Detailed Description
In the figures, the shower head beam generating device according to the invention is shown by way of example in some advantageous forms. Fig. 1 to 3 show a shower head with an integrated shower head beam generating device, wherein the shower head can be used, for example, as a hand shower head for shower rooms and bathroom fixtures or as a kitchen shower head on a kitchen sink. One or more shower head beam generating devices according to the invention can be integrated into the shower head, one of which can be seen representatively in the views of fig. 2 and 3. Such shower heads and similar shower heads can also be a shower head beam generating device according to the invention in general. Fig. 9 and 10 show in a single view a shower head beam generator integrated into the shower head according to fig. 1 to 3, and fig. 11 to 25 show different embodiments of such a shower head beam generator and its components. Fig. 4 to 8 show further possible embodiments of the shower head beam generating device according to the invention.
As can be seen from the different illustrated embodiments, the shower head jet generating device according to the invention comprises a housing 1 having a fluid feed 2 and at least one outlet-side jet outlet 3, through which the shower head fluid fed in during operation of the shower head jet generating device passes as a jet having a main direction of jet S, which is schematically illustrated in fig. 3 and 6HThe shower head beam 4 emerges from the housing 1. The main direction S of the beamHAt an acute angle of inclination alpha between 0 DEG and 90 DEG relative to the housing emission direction GAAnd (4) inclining.

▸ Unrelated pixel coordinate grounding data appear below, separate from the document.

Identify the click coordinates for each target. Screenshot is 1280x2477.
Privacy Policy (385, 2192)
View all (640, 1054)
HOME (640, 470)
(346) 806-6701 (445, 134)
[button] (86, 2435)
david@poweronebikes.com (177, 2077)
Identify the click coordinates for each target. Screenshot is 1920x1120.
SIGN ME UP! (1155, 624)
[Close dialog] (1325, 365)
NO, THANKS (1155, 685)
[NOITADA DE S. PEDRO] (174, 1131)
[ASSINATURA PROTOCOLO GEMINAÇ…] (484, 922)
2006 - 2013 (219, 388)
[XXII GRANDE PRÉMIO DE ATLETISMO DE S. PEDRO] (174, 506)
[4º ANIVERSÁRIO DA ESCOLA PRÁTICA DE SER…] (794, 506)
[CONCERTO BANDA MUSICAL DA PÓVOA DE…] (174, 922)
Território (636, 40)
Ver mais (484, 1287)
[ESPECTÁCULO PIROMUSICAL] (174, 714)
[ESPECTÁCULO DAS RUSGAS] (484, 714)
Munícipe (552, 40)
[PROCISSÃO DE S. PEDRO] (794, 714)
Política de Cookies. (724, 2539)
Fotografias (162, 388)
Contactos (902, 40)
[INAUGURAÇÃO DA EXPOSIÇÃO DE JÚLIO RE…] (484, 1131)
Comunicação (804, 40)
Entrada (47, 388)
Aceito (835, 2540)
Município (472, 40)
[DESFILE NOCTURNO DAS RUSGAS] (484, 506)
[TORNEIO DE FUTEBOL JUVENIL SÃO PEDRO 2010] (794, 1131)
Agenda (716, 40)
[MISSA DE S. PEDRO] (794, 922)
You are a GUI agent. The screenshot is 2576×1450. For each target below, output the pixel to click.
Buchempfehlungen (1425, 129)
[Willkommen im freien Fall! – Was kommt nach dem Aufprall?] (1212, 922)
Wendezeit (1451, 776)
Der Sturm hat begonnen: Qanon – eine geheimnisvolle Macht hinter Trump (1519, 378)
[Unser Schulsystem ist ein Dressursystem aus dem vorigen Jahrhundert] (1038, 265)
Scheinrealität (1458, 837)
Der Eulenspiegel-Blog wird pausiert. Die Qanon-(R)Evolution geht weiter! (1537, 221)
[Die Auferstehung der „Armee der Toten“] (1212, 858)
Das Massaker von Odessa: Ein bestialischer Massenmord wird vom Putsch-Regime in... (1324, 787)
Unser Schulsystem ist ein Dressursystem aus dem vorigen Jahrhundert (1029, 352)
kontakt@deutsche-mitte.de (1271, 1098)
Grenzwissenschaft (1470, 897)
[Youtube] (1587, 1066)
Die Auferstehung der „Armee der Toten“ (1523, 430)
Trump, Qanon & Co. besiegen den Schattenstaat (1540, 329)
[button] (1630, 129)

The tilt angle α is kept less than 90 ° and preferably between 0 ° and 70 °, wherein the tilt angle can also be temporarily zero, i.e., the main beam direction SHThen at this point in time parallel to the housing exit direction GA. The shower head beam 4, which is illustrated in fig. 3 and 6 by its representative edge beams 4a, 4b, can, depending on requirements and system design, have a convergent beam course, a beam course with a diameter which remains essentially constant, or, as illustrated, a divergent beam course which has a beam angle β between its edge beams 4a, 4b, and the main beam direction SHAs is customary, this results as a central or average direction of the individual beam portions of the shower head beam 4 or as a longitudinal center direction of the shower head beam 4.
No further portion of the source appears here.